══ EXCERTO DO DOCUMENTO ══
Já concluímos que o "eu" tem que assumir pelo menos a existência de um "outro", e será uma entidade igualmente inteligente porque responde dessa forma. É inútil pensar que o que se nos opõe ou é mais ou é menos inteligente. A inteligência está definida à medida do receptor, e por isso o receptor tem a inteligência necessária para o seu completo entendimento do seu universo. Isso implica não olhar só para além de si, implica olhar para si, antes de mais. O completo entendimento não é o entendimento total, é antes de mais o entendimento da razão das limitações.

A análise da dualidade entre "eu" e "não-eu" não garante a existência de múltiplos outros. Existindo muitos "eus" existem igualmente muitos "não-eus". Se os "eus" estão separados, os "não-eus" não estão, têm uma parte conjunta, que se manifesta na complementaridade comum. A isto deveria ser dado um outro tipo de atenção... mas não é aqui o propósito.

Para termos as coisas mais claras, conhecidas as possibilidades na internet, um observador exterior pode pensar que eu e os comentadores somos todos a mesma pessoa, eu posso achar que diferentes comentadores são o mesmo, etc... Nem é preciso inventar, esse tipo de questões já se colocou aqui.
A interacção na internet tornou estes assuntos mais claros, mas nada impede que eles se coloquem mesmo ao nível da realidade que admitimos, especialmente com o advento de androides manietados.
No entanto, estas questões são mais antigas.
Por exemplo, quando era admitido as pessoas estarem "possuídas por espíritos".

Hoje em dia, quando vemos alguns discursos repetidos...

... só nos resta agradecer a Ayrault e Hollande a ilustração de como um espírito se pode manifestar em dois corpos distintos, sem estar em nenhum deles.

17/05/2014

sábado, 10 de maio de 2014

Redescobertas

Há um fenómeno muito interessante na redescoberta.
As descobertas não se dão em simultâneo, porque as pessoas são diferentes, e aquilo que apreendem de uma informação não é o mesmo, e é até diferente em tempos diferentes, porque o próprio já é diferente.

Internet
O aparecimento da internet foi sintomático para vermos o efeito das redescobertas.
O meio científico foi o primeiro a desenvolver a internet, mas esta teria interesse limitado se tivesse ficado por ali, ou pelas empresas de tecnologia. Foi a expansão a outros quadrantes da sociedade que lhe deu maior ânimo.
Uns sectores mantiveram-se mais afastados do que outros. Sempre houve quem considerasse ser coisas doutros, que não era para si, que poderia obter o mesmo doutra forma, etc...
═══
• **TAREFA 1**:
Responda com base no excerto do documento:
(a) Segundo o excerto, o que não garante a análise da dualidade entre "eu" e "não-eu"?
(b) A quem se agradece a ilustração de como um espírito se pode manifestar em dois corpos distintos?
(c) Quem foi o primeiro a desenvolver a internet?
• **TAREFA 2**: Transcreva do excerto do documento o trecho que vai desde "O meio científico" até "doutra forma, etc...", inclusive.
══ LINHAS DE DADOS ══
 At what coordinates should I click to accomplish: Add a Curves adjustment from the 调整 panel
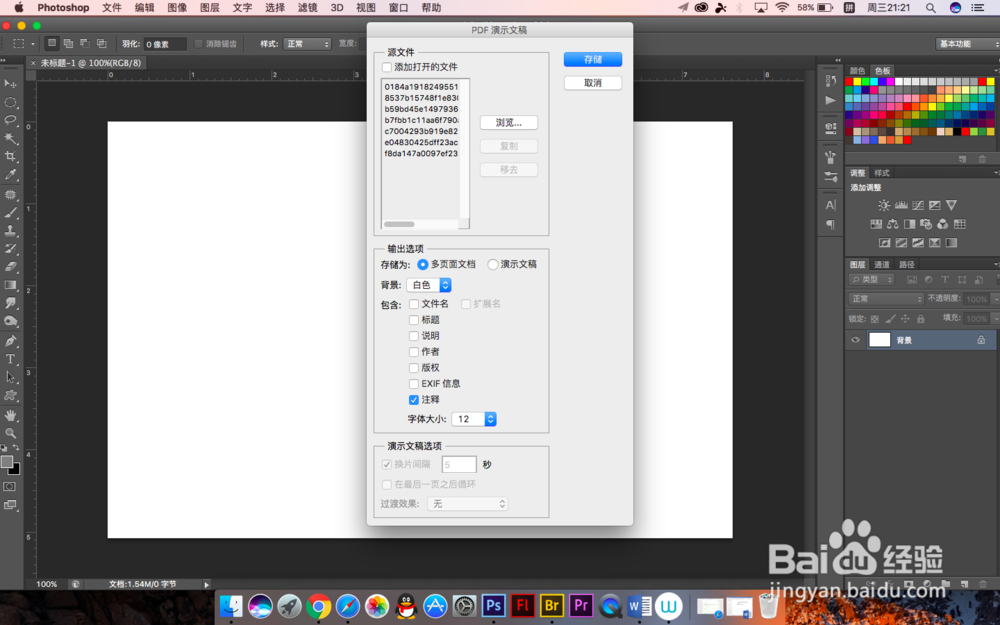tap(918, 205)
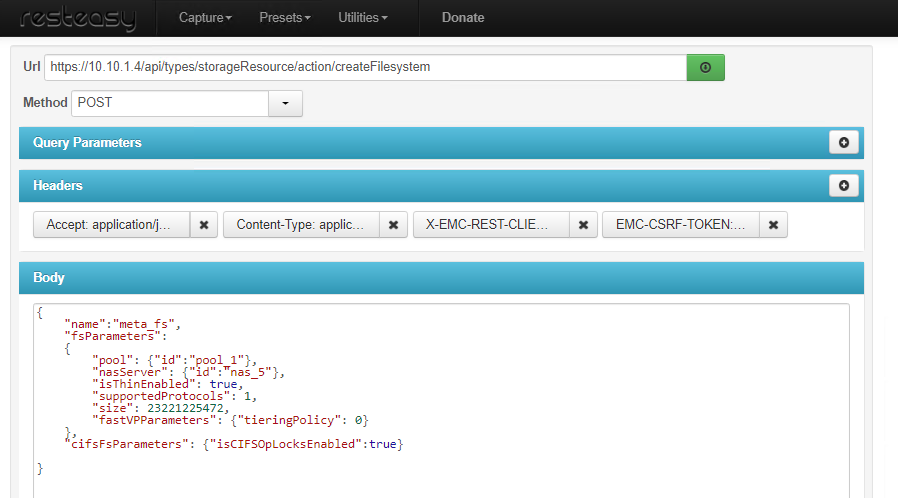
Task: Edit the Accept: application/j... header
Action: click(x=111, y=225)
═══
• **SOLUÇÃO DO EXERCÍCIO 1**:
(a) Não garante a existência de múltiplos outros.
(b) A Ayrault e Hollande.
(c) O meio científico.

• **SOLUÇÃO DO EXERCÍCIO 2**:
O meio científico foi o primeiro a desenvolver a internet, mas esta teria interesse limitado se tivesse ficado por ali, ou pelas empresas de tecnologia. Foi a expansão a outros quadrantes da sociedade que lhe deu maior ânimo.
Uns sectores mantiveram-se mais afastados do que outros. Sempre houve quem considerasse ser coisas doutros, que não era para si, que poderia obter o mesmo doutra forma, etc...